Yifeng Wang, Carlos F. Jove-Colon, Patrick D. Mattie, Robert J. MacKinnon, Michael E. Lord
Nuclear Technology | Volume 171 | Number 2 | August 2010 | Pages 201-219
Technical Paper | Radioactive Waste Management and Disposal | doi.org/10.13182/NT10-A10783
Articles are hosted by Taylor and Francis Online.
Water is the most important reacting agent that directly controls radionuclide release from a nuclear waste repository to a human-accessible environment. In this paper, we present a water balance model to calculate the amount of water that can accumulate inside or percolate through a breached waste package in Yucca Mountain repository environments as a function of the temperature and relative humidity in the surrounding waste emplacement drift, the rate of water dripping from seepage, the area of breaches on the waste package, and the extent of waste degradation. The model accounts for sheet flows created as water drips fall onto the waste package surface, water vapor diffusion across waste package breaches, and water vapor equilibrium with unsaturated porous corrosion products.

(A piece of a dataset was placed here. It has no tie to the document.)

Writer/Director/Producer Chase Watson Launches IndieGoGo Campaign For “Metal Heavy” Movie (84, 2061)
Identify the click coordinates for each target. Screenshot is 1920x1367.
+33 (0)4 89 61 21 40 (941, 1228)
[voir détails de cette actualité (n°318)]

Preliminary model simulation results indicate that a breached waste package may maintain a large part of its barrier capability, and probably <1% of the total seepage flux impinging on the waste package surface can enter the package. Vapor diffusion of water through the breaches can be as important as liquid water flow into the waste package. Waste degradation reactions can consume a significant fraction of water entering the waste package. The water saturation inside waste packages will be low (<0.5), and the advective water flux out of a waste package will be small (with the mean value <0.5 [script l]/yr per package) over a wide range of seepage rates considered (1 to 1000 [script l]/yr). Furthermore, the ionic strength of in-package water will remain relatively high for the first 10000 yr, which will likely destabilize colloid suspensions and limit colloid releases.